++++ Data records
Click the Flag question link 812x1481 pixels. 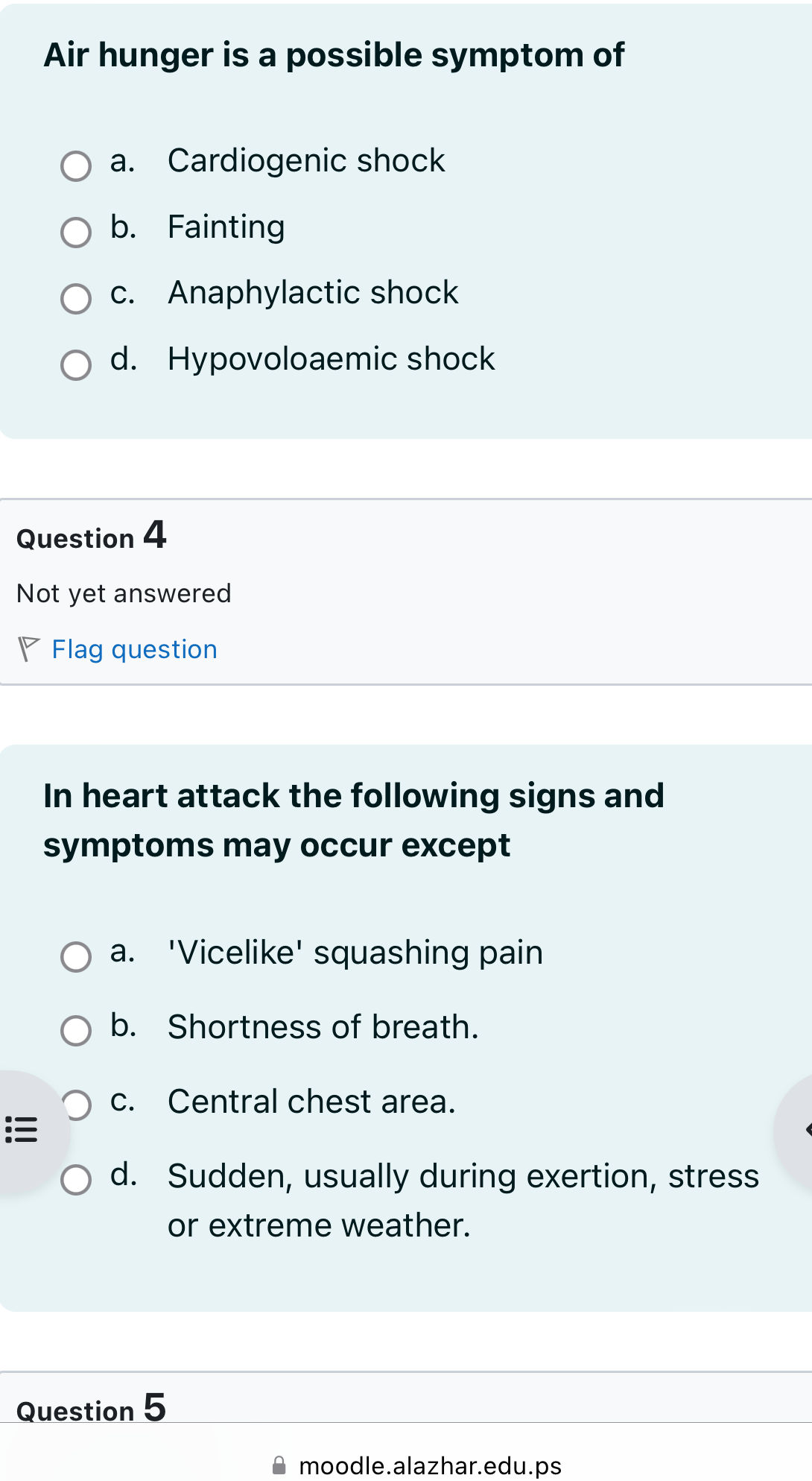(x=134, y=649)
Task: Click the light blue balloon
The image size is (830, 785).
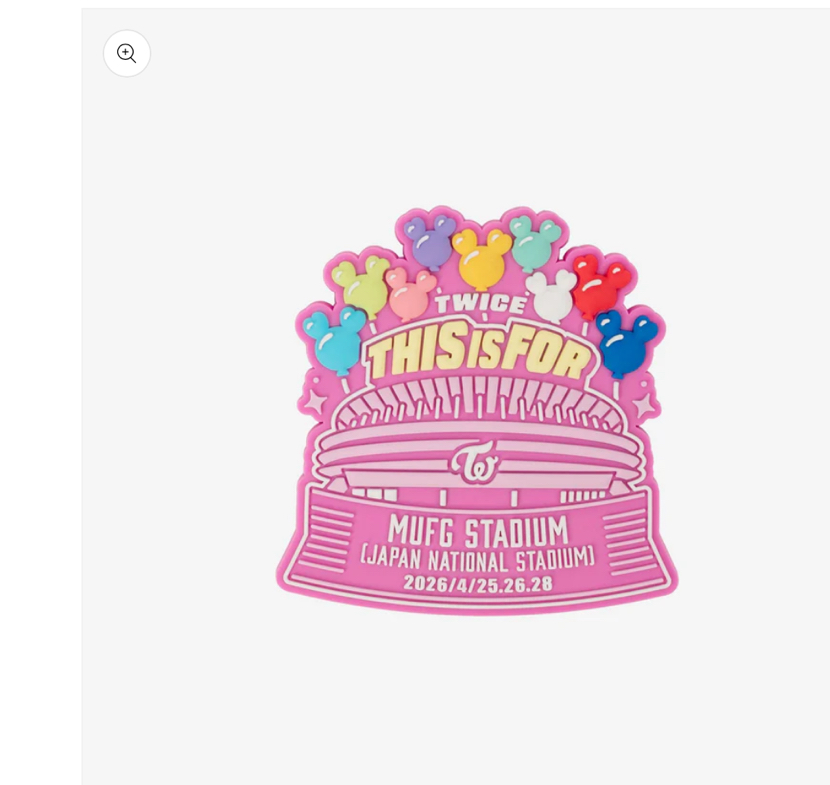Action: tap(336, 340)
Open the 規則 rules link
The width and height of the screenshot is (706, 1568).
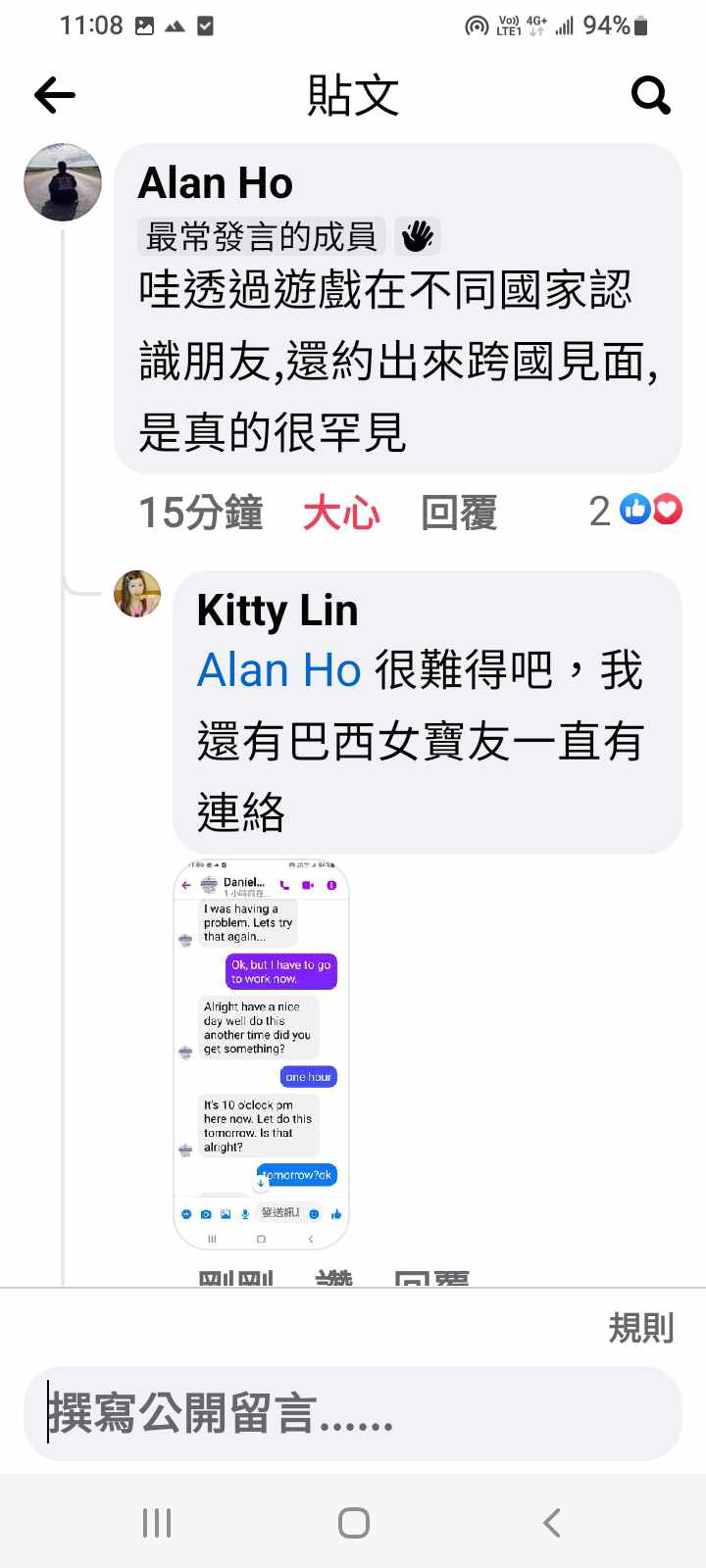[x=641, y=1328]
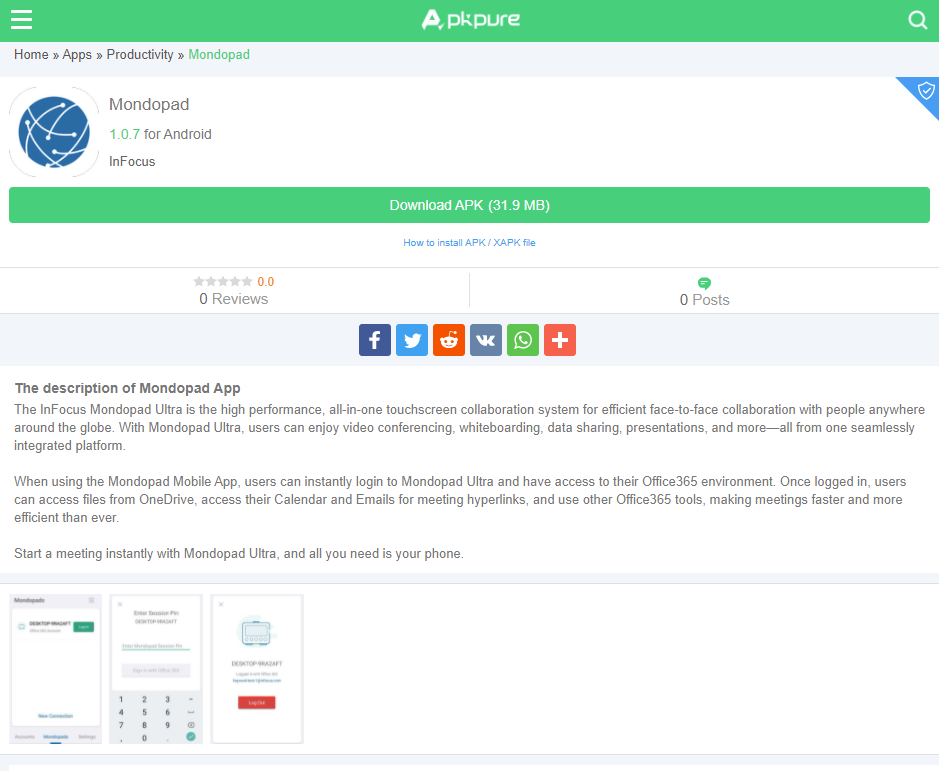
Task: Open How to install APK / XAPK file
Action: coord(469,243)
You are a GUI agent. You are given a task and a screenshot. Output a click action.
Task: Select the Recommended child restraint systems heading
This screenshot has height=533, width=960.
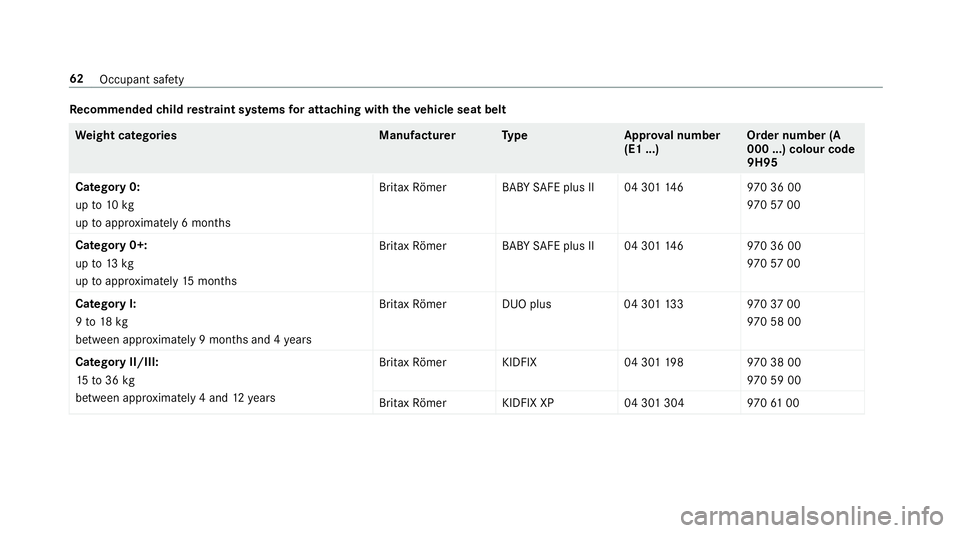point(288,110)
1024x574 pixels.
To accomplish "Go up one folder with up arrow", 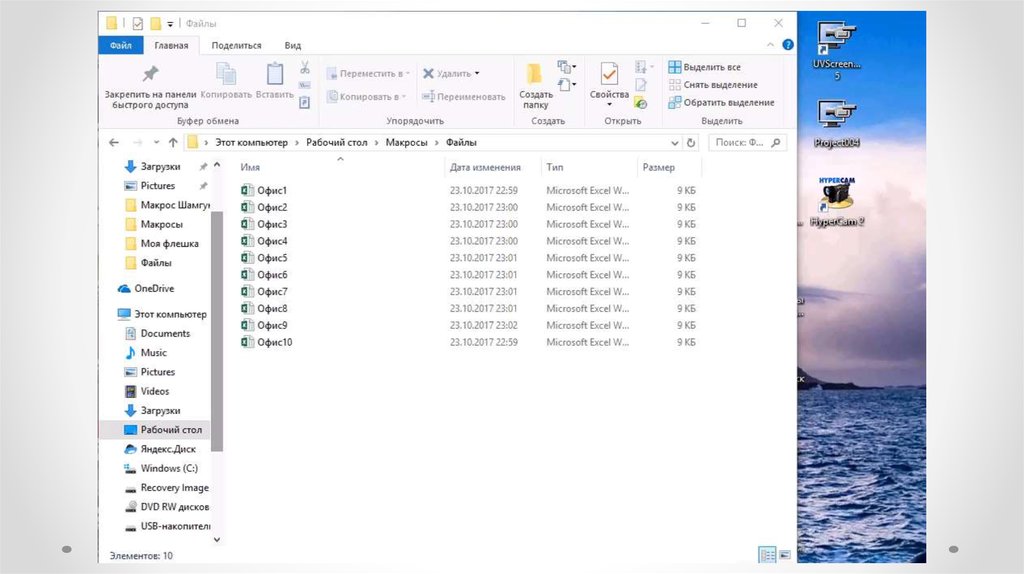I will point(173,143).
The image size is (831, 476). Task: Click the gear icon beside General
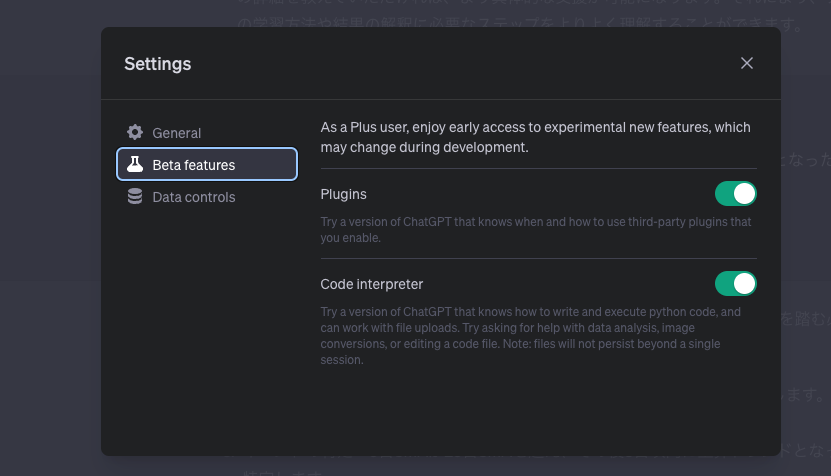(x=135, y=132)
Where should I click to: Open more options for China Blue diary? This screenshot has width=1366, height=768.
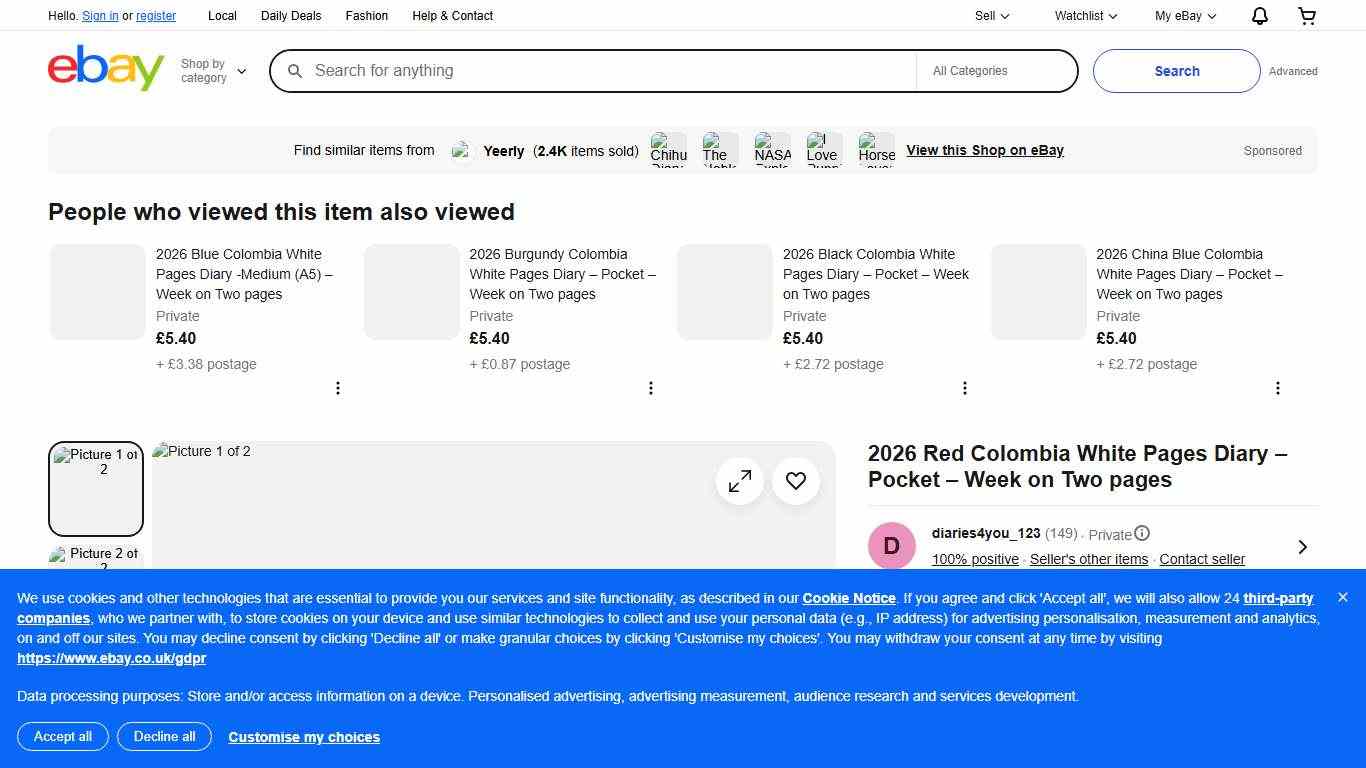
++++++++
§ **Work to be completed**
All pictures must be left out. Reproduce exactly the lines from the one containing "The image size is (831, 476)." to the final line of the entries.

§ **Answer to this exercise**
The image size is (831, 476). Task: Click the gear icon beside General
(x=135, y=132)
Where should I click to: Open more options for China Blue diary? This screenshot has width=1366, height=768.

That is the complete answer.